The claim against Governor Martin states no facts to suggest that the Governor was personally involved in the disciplinary treatment of the plaintiff. Apparently, the plaintiff’s only theory of recovery against the Governor arises from notions of respondeat superior. Such a theory provides no basis for recovery of damages under § 1983. Vinnedge v. Gibbs, 550 F.2d 926 (4th Cir.1977). Accordingly, the § 1983 claim for damages against Governor Martin is dismissed for failure to state a claim.

The liability of the remaining defendants hinges on whether the procedures leading to the plaintiff’s demotion failed to constitute due process of law. It is conceded by the defendants that the plaintiff had a constitutionally protected property interest in his job. However, it is readily apparent that the Due Process Clause does not guarantee a state employee the right to his job under all circumstances. Rather, the employee’s right is only to require that certain procedural safeguards be observed before he can be dismissed or demoted. The procedural safeguards which constitute the property right are not created by the Constitution. Rather, if they exist at all, they derive from an independent source. Board of Regents of State Colleges v. Roth, 408 U.S. 564, 577, 92 S.Ct. 2701, 2709, 33 L.Ed.2d 548 (1972). In this case, that independent source is provided by N.C.G.S. § 126-35, as well as the rules and regulations of the State Personnel Commission and North Carolina Department of Human Resources. There is no doubt that N.C.G.S. § 126-35 creates a right to due process. Faulkner v. North Carolina Department of Corrections, 428 F.Supp. 100 (W.D.N.C.1977). The question, then, is whether Mr. Meyers was afforded the process due him. The court finds that he has been afforded process sufficient to satisfy his constitutional right.

The record reveals that Mr. Meyers has received process more than sufficient to satisfy the requirements of the statute and regulations on which he relies. N.C.G.S. § 126-35 states that no permanent employee subject to the State Personnel Act shall be reduced in pay or position, except for just cause. The statute further provides that an employee who is subject to disciplinary action shall be furnished in advance with a written statement of the reasons for the action and shall be accorded fifteen days to appeal the action to the head of the department. The record clearly refects that Mr. Meyers received proper notice that he was about to be dismissed and was allowed timely to avail himself of the agency’s grievance procedures. Throughout his appeal, Mr. Meyers received all of the procedural protections mandated by statute and agency regulations and, indeed, enjoyed some procedural benefits not mandated by those sources of authority.
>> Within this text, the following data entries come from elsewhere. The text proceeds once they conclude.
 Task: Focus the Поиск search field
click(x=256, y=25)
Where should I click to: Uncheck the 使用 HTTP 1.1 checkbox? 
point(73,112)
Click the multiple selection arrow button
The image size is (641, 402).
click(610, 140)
Mr. Meyers claims that, because the Secretary’s letter which demoted him did not state the specific reasons for the demotion and did not include a statement of his appeal rights, the Secretary’s action denied him due process. These arguments are specious. Because the Secretary’s letter was based on the written record developed in the plaintiff’s hearing, it is obvious that the reasons for the Secretary’s decision derived from the evidence presented at that hearing. Whatever the precise grounds for the Secretary’s decision, those grounds could not have differed from the reasons originally given for the plaintiff’s proposed dismissal. Since the plaintiff had a hearing consistent with due process with respect to all of these grounds, the Secretary’s failure to state which of these grounds she relied upon was at worst harmless error. Plaintiff’s claim that the Secretary’s letter did not advise him of his right to appeal is factually incorrect. The Secretary’s letter told the plaintiff that he had the right to appeal. The Secretary even enclosed a copy of the rules governing the appellate procedure. Thus the form of the Secretary’s letter contains no denial of due process.

Plaintiff urges that, because the Secretary’s decision to demote him ignored the recommendation of the hearing officer, he was denied due process. The court does not agree. The conclusions of the hearing officer were recommendations only; they had no binding force on the Secretary. The Secretary’s decision not to follow the hearing officer’s suggestion did not violate due process.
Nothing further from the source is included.